26.07.2015 | Opinión

Mahatma Gandhi, apóstol de la no violencia, llevó una vida ejemplar en pro de su causa. En India, tan sacrificada trayectoria arrojó buenos frutos. Pero, a nivel global, entrado el siglo XXI, la violencia sigue pletórica. He aquí una prueba definitiva del atraso colectivo, expresada en las numerosas y sangrientas guerras que afligen al planeta; amplificada hasta extremos pornográficos por las barbaridades de Estado Islámico, que surte nuestros telediarios de imágenes horrorosas; y fomentada, a nivel estructural, por una creciente desigualdad en la distribución de recursos.

En tanto que reflejo del pasado salvaje de nuestra especie, que antes de articular el lenguaje y la razón negociaba preferentemente a garrotazos, la violencia imperante nos habla de la lentitud de nuestros progresos. Cualquier persona medianamente instruida o sensible debería apartarse de la violencia como de la peste. Sin embargo, y pese al enorme atraso que refleja, la violencia sigue viva y preside a menudo las relaciones sociales, ya sea entre okupas y guardias urbanos, entre israelíes y palestinos o entre fanáticos islamistas y el resto del mundo.

Ya que no hemos conseguido erradicar estos focos de violencia a base de inteligencia emocional, voy a recoger a continuación una serie de datos facilitados por el Institute for Economics and Peace, que deberían actuar como un repelente definitivo. El principal es este: la suma del coste de los diferentes conflictos en marcha equivalió en el 2014 a 14,3 trillones de dólares. Es decir, el 13% del Producto Interior Bruto mundial. O, dicho de otro modo, uno de cada siete euros disponibles se nos fue en gastos relacionados con las guerras y sus consecuencias. Si es cierto que la razón económica impera en nuestros días sobre cualquier otra, estos datos deberían ser determinantes y bastar para que todo el mundo emprenda la senda de la paz: la guerra es un mal negocio. Al menos, para cuantos no se dedican a la fabricación y tráfico de armas, que somos mayoría.

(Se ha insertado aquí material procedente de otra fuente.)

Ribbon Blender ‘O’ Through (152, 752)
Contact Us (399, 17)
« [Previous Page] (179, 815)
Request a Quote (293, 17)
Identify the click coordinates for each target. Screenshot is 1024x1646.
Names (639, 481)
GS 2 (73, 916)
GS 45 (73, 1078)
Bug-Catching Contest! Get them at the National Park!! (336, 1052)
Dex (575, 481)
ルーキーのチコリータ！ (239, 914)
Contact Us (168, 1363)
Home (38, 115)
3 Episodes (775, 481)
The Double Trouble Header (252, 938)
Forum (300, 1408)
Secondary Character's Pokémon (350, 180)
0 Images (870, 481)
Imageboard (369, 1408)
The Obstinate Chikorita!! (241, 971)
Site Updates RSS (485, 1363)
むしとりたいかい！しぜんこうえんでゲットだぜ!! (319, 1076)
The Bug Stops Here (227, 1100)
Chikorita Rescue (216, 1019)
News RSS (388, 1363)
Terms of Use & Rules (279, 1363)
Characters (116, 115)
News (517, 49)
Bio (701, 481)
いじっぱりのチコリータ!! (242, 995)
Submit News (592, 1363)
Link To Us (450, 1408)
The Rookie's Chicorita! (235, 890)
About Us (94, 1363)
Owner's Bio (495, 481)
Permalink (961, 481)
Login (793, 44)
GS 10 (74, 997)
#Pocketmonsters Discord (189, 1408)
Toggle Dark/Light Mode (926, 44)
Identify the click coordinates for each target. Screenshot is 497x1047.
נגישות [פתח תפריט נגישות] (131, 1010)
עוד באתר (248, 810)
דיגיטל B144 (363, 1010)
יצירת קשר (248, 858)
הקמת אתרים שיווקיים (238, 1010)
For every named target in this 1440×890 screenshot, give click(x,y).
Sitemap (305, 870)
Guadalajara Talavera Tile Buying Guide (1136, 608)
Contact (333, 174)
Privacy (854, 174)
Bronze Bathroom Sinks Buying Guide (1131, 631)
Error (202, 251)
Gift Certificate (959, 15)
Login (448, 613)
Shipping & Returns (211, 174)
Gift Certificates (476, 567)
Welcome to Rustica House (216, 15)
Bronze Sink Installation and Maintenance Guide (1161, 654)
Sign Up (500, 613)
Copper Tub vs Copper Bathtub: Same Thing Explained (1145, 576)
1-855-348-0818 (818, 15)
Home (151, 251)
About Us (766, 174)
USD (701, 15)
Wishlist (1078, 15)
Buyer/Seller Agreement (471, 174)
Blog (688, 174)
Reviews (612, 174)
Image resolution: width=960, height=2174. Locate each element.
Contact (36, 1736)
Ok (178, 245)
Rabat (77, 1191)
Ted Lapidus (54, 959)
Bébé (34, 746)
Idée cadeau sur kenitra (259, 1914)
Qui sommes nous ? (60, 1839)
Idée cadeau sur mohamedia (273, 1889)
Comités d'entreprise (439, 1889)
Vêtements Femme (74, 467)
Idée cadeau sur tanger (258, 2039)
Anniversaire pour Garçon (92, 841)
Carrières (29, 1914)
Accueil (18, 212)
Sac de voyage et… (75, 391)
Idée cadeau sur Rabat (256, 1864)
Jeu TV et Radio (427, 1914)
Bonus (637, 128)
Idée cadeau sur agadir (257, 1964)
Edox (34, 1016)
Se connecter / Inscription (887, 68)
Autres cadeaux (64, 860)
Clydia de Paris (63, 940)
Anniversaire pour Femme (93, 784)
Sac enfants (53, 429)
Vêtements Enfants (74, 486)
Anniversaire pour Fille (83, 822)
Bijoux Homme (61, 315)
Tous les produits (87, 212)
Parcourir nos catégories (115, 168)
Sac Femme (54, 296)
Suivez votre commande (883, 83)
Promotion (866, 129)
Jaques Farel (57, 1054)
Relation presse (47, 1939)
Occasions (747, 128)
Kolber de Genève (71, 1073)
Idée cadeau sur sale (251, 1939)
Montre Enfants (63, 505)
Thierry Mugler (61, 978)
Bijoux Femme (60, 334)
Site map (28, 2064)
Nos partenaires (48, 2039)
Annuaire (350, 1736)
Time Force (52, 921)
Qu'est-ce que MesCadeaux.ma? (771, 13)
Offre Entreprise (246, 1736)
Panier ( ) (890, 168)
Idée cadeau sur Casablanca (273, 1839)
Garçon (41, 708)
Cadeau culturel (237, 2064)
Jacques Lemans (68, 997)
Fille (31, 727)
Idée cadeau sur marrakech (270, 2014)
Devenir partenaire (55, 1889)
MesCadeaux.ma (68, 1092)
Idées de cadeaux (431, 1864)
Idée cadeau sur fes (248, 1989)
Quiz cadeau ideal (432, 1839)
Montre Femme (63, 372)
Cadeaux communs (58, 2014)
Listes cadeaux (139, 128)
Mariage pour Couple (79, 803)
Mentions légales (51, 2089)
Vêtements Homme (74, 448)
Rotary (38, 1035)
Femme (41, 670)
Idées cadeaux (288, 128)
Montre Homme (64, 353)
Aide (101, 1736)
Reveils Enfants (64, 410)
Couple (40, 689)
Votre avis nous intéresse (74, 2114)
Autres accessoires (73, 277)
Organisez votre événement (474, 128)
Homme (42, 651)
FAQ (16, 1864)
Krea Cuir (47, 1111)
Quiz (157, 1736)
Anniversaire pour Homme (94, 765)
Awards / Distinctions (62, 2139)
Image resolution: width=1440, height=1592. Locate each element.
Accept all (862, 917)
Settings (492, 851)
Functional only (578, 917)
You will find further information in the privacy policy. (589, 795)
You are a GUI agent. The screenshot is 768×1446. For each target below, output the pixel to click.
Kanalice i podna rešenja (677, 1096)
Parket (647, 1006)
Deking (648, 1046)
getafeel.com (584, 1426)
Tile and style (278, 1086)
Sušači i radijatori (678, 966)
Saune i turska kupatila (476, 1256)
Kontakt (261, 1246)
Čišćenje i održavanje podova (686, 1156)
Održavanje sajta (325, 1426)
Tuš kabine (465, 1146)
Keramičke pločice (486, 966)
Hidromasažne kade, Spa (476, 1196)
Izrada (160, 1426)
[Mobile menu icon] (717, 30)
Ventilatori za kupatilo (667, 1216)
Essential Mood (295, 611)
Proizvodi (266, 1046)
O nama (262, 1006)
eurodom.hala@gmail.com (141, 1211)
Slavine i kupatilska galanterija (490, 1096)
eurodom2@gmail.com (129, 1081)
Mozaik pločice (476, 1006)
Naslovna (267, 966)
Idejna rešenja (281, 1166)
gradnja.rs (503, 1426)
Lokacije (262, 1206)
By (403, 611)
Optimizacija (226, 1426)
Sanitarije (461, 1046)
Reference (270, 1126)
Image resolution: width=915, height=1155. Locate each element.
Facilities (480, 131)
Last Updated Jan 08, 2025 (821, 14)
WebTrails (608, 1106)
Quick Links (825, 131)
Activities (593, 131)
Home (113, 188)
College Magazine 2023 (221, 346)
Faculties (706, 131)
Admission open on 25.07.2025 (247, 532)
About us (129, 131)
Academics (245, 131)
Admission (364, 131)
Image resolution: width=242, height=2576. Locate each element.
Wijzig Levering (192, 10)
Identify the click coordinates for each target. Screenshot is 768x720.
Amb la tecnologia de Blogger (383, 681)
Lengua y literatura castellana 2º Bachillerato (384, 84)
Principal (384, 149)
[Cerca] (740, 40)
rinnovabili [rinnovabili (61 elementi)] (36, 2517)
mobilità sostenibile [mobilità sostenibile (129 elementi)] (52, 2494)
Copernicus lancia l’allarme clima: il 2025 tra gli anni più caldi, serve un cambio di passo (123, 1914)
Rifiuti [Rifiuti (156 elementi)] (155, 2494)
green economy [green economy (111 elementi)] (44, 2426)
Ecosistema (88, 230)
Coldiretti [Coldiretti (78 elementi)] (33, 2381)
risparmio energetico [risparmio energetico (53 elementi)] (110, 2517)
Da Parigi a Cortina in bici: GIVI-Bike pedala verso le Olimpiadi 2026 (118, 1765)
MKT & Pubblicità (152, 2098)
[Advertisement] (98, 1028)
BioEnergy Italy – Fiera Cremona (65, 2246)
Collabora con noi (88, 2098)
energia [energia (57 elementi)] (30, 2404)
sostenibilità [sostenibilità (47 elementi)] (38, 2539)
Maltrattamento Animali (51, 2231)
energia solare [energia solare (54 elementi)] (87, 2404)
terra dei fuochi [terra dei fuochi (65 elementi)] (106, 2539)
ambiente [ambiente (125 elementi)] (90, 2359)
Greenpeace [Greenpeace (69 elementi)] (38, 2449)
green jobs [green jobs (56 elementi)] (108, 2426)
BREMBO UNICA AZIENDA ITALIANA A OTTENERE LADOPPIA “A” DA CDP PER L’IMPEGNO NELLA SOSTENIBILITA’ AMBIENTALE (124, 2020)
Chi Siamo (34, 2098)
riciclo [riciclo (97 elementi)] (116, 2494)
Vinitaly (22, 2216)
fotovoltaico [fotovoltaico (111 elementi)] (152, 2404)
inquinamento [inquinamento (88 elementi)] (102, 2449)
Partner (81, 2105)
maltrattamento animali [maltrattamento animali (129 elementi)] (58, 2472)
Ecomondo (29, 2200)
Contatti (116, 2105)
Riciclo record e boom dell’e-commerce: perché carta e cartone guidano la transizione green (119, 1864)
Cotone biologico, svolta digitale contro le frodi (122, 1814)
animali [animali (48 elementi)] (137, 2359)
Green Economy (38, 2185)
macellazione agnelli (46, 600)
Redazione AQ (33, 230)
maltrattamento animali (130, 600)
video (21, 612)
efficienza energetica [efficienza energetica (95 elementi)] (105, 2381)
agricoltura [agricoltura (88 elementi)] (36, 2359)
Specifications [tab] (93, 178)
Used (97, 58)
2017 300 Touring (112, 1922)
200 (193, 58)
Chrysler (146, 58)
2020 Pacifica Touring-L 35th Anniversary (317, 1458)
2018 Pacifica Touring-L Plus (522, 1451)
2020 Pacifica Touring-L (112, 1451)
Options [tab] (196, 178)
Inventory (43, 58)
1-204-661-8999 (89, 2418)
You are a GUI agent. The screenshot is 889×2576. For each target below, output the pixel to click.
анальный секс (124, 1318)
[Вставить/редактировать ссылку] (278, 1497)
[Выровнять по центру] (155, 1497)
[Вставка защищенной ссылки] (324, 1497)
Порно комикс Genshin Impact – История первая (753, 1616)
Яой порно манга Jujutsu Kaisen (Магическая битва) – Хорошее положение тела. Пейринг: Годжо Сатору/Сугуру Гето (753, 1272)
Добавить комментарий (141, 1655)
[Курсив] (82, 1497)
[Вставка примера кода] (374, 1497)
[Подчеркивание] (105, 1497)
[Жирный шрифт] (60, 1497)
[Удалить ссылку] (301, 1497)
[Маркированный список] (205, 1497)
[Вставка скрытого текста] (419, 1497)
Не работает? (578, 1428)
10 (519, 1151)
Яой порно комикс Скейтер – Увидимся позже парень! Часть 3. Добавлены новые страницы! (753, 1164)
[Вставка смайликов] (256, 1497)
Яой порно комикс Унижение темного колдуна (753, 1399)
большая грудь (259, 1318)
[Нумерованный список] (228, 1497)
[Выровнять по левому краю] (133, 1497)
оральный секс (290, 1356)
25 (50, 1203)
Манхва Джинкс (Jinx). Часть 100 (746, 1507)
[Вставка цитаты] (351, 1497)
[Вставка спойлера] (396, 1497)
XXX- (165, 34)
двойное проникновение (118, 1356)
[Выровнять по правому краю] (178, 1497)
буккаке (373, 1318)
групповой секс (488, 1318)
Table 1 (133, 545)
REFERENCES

¿Quieren más datos? Dejando a un lado el coste global de la violencia –en concepto de riqueza no generada, presupuestos militares, víctimas mortales, apoyo a los 60 millones de desplazados y refugiados que ya hay en el mundo, etcétera–, está el coste que deben pagar por ella las naciones que más la sufren. Y, por ende, el factor añadido de desigualdad que la violencia genera. No es necesario recordar que la situación de los países escandinavos, algunos de ellos ajenos a cualquier guerra durante los últimos siglos, es bastante más ventajosa que la de naciones como Iraq, Afganistán, Pakistán, Nigeria o Siria, que ahora concentran la mayoría de muertes por terrorismo y los mayores índices de destrucción bélica.

En suma, la violencia es un atraso. Y, encima, es un atraso muy caro. Ya me disculparán que se lo esté recordando en vísperas vacacionales. Pero es que por ahí siguen atizándose con saña.